Task. For the entries below, the expected answer is the line with "Open the discussions speech bubble icon", the line with "Task: Expand more", and every line between them, exactly as written, and nothing more.

Extracted records.
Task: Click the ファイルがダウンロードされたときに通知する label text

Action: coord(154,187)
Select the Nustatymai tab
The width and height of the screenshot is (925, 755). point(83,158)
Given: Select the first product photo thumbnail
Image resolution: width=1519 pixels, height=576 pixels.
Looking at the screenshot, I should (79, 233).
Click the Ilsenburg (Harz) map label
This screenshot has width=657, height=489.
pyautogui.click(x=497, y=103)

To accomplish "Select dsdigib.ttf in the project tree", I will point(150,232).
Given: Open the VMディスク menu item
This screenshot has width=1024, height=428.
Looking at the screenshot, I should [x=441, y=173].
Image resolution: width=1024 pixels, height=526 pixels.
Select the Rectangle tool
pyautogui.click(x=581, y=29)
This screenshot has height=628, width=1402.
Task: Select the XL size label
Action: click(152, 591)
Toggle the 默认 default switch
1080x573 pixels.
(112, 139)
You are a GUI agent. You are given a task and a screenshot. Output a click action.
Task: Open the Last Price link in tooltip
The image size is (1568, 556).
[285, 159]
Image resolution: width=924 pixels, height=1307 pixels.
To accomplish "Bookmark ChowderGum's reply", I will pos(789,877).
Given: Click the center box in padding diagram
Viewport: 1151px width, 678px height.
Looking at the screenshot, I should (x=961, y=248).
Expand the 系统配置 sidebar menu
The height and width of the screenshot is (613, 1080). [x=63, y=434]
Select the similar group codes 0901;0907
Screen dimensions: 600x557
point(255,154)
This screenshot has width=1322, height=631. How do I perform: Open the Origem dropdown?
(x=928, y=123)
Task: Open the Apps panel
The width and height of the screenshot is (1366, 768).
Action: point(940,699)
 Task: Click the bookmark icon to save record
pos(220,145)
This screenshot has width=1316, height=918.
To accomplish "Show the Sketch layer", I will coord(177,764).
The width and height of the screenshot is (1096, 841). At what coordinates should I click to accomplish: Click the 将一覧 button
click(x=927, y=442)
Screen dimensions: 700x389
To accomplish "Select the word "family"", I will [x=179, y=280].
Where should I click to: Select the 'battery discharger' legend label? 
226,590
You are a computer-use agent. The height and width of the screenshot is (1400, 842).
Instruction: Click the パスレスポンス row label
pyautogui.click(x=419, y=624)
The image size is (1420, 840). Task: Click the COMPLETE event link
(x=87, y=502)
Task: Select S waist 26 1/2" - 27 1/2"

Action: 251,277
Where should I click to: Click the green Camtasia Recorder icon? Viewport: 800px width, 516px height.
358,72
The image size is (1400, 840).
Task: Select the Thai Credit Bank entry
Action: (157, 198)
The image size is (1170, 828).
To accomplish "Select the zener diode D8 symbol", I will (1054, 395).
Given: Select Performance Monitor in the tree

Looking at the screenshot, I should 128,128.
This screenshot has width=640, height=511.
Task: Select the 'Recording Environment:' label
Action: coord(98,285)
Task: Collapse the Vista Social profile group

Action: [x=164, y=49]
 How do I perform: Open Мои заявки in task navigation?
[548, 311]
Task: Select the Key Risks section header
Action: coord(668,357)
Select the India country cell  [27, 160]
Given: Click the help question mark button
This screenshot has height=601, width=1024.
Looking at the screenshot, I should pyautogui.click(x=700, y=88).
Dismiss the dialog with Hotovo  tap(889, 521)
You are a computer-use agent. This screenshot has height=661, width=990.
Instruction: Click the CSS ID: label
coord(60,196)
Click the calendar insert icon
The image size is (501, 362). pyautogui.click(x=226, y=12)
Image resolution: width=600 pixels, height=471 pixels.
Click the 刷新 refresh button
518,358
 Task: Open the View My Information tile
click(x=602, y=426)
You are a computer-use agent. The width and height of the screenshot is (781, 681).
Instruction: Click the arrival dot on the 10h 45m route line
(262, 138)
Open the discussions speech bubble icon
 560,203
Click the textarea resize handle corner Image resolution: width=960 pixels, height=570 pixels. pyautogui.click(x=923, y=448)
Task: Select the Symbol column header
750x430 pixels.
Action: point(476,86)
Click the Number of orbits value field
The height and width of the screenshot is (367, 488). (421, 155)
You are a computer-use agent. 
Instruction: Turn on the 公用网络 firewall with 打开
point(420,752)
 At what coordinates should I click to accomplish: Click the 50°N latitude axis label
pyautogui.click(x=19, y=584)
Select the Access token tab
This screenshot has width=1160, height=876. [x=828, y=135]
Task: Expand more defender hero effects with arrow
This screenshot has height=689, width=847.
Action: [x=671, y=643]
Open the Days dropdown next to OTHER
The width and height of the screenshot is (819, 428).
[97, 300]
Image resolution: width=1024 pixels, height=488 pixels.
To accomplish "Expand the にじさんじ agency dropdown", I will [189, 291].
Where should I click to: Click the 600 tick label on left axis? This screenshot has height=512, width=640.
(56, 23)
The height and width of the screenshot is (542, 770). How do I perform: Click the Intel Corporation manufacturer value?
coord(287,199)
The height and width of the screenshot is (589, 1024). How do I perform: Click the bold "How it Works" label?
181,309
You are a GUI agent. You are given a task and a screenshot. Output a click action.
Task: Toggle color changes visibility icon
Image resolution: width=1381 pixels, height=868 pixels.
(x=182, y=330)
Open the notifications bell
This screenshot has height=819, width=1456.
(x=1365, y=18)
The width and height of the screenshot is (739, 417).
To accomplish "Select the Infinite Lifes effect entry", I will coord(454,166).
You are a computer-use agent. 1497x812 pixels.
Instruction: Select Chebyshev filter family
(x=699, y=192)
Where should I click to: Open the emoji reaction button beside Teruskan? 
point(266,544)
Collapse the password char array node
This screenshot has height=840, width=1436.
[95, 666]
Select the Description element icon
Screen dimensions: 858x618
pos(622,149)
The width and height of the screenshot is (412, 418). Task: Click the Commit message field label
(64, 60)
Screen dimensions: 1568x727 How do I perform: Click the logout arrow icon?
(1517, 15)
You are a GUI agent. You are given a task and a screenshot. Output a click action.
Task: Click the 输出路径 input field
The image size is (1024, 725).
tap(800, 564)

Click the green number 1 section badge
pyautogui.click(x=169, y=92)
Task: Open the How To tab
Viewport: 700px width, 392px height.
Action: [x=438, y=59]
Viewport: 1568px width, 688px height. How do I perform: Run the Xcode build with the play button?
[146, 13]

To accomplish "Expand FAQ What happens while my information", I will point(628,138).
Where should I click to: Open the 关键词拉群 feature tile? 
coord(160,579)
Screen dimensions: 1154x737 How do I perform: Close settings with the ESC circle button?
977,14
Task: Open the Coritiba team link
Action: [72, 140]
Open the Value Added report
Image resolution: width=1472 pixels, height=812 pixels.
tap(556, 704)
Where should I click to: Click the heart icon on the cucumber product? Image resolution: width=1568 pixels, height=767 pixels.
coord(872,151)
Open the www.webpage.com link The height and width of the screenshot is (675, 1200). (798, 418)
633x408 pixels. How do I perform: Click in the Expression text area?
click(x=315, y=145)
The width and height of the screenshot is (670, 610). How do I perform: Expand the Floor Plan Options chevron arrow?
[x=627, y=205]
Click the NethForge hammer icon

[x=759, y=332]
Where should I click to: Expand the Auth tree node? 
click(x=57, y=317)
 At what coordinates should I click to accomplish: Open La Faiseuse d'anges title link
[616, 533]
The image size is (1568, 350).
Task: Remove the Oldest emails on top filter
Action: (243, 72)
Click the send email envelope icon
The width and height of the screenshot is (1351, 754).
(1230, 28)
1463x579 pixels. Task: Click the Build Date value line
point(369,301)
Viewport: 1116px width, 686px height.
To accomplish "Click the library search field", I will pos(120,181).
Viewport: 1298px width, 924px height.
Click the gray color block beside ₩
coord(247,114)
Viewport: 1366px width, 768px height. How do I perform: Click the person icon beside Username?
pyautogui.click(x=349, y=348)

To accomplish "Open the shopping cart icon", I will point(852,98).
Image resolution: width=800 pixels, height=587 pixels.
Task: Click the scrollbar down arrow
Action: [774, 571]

Task answer.
Open the discussions speech bubble icon
 560,203
Click the textarea resize handle corner Image resolution: width=960 pixels, height=570 pixels. pyautogui.click(x=923, y=448)
Task: Select the Symbol column header
750x430 pixels.
Action: point(476,86)
Click the Number of orbits value field
The height and width of the screenshot is (367, 488). (421, 155)
You are a computer-use agent. 
Instruction: Turn on the 公用网络 firewall with 打开
point(420,752)
 At what coordinates should I click to accomplish: Click the 50°N latitude axis label
pyautogui.click(x=19, y=584)
Select the Access token tab
This screenshot has width=1160, height=876. [x=828, y=135]
Task: Expand more defender hero effects with arrow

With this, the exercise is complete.